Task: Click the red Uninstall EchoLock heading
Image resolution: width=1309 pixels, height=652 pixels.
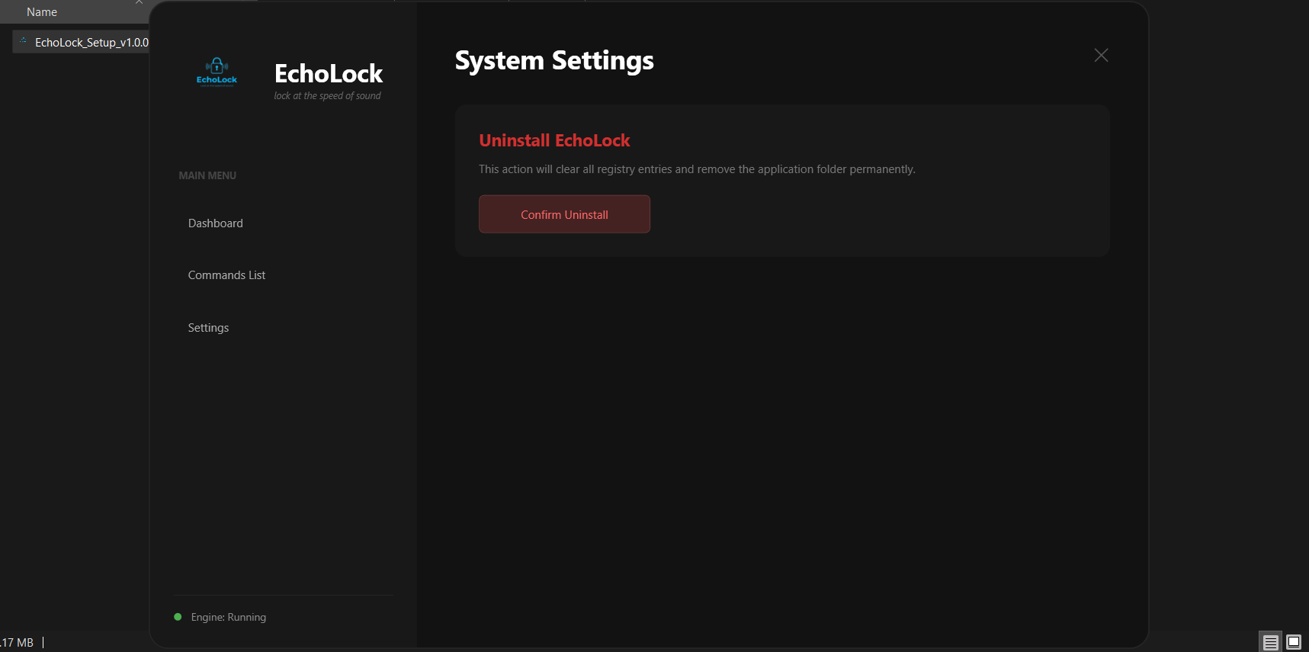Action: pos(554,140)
...
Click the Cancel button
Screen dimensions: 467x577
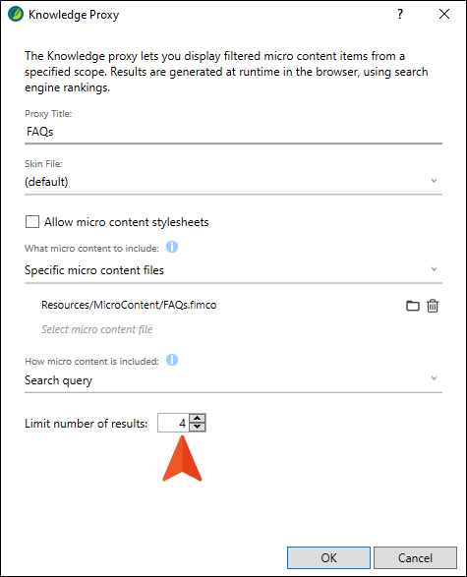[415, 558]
...
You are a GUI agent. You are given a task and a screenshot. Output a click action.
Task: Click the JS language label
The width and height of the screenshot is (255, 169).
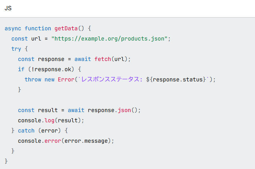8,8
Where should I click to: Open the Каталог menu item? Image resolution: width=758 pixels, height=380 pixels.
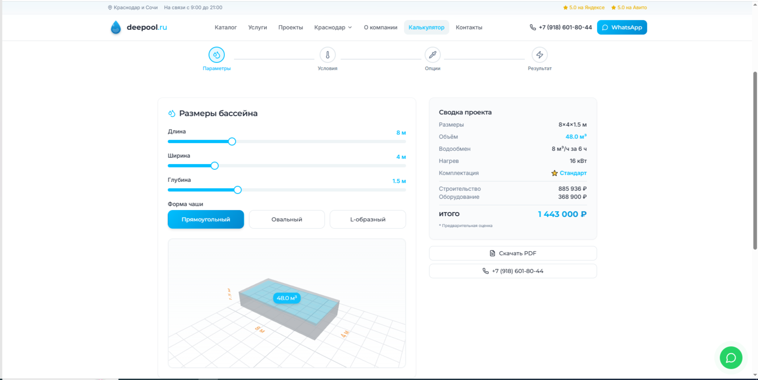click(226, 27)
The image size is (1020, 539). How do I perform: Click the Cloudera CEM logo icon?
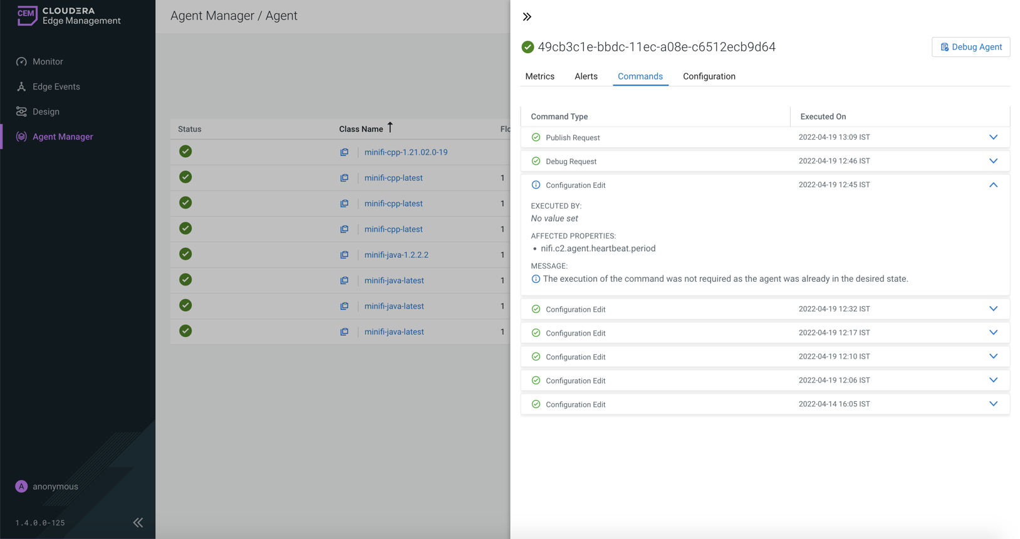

■ Exercise details ■
Give again the stretch of lines above from the one with "Task: Click the JS language label" through the one with "The image size", both ends kept, and copy no pictures.

■ Response ■
Task: Click the JS language label
The width and height of the screenshot is (255, 169).
8,8
Where should I click to: Open the Каталог menu item? Image resolution: width=758 pixels, height=380 pixels.
click(226, 27)
The image size is (1020, 539). How do I perform: Click the Cloudera CEM logo icon?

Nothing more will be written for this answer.